A portable, battery-powered garment-based NMES stimulator was used (Kneehab®, Bio-Medical Research Ltd, Galway, Ireland). The device utilises two channels and a “multipath” system of stimulation to coordinate muscle contraction. The stimulator produces a symmetrical bi-phasic square waveform, with a maximum root mean square output current of 18 mA and an output frequency of 50 Hz. Pulse width changes dynamically during the stimulation cycle between 100–400 μs. Four reusable adhesive hydrogel electrodes (Axelgaard, Fallbrook, CA), having surface areas of 194 cm2, 83 cm2, 74 cm2 and 66 cm2 respectively, are attached to the deep surface of the garment and conduct impulses to the vasti and rectus femoris muscles.

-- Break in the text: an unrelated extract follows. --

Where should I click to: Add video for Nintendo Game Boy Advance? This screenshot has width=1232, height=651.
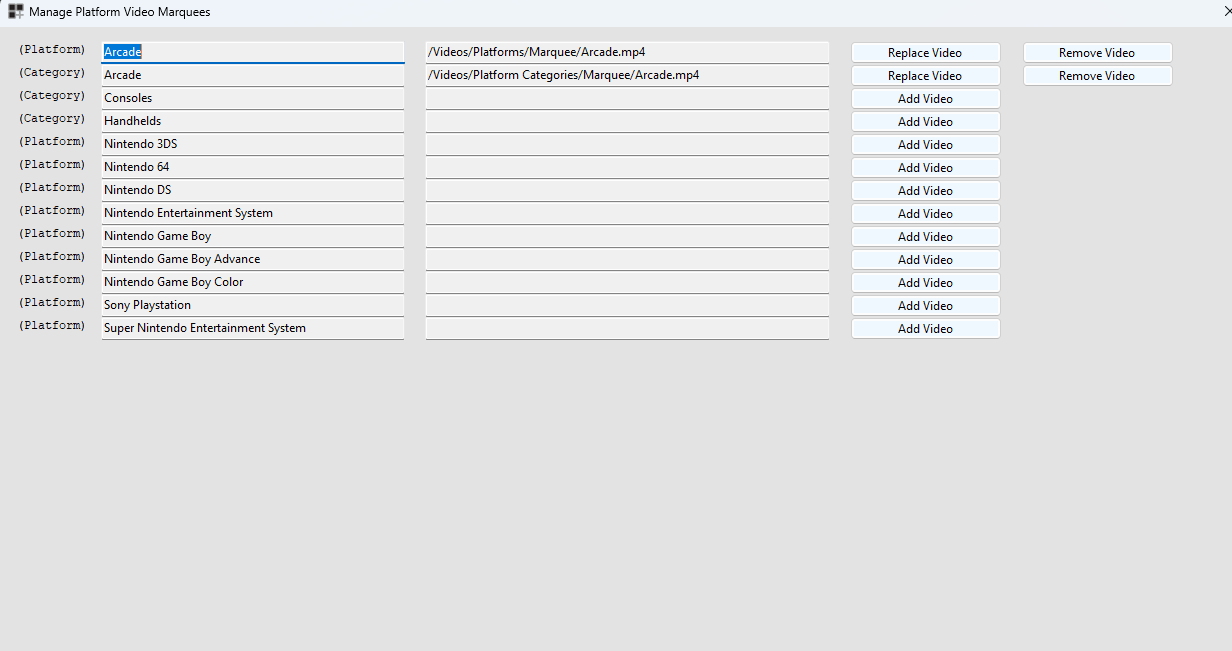pos(925,260)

Subjects were instructed to perform the NMES training in the seated position with the knee flexed to 60 degrees, the foot flat on the floor, and the toes pressed against a wall to achieve isometric muscle contraction. They were encouraged to always increase the stimulation intensity to the maximally tolerated level. Comprehensive training on device usage was provided prior to the NMES program. It was explained to them that they would become more tolerant of the discomfort associated with the stimulation with repeated usage, and were expected to progressively increase their maximally tolerated intensity level during the course of the 6 week program. Subjects kept a logbook and recorded the date, duration, RPE and pain score for each session.

Control group

Subjects in the control group received standard care. This included OA education, weight loss, pharmacologic therapy, and physical therapy. They were not discouraged from maintaining their existing level of activity.

Subjects in all 3 groups were advised to maintain any pre-existing treatment of their OA such as pharmacologic therapy.


The primary outcome measure was objective functional capacity, assessed using a 25 m walk test, a repeated chair rise test, and a stair climb test. Secondary outcome measures were Western Ontario McMaster Universities osteoarthritis index (WOMAC) physical function, pain and stiffness scores, Short Form Health Survey (SF-36) physical health and mental health scores, peak isometric and isokinetic quadriceps torque and quadriceps CSA.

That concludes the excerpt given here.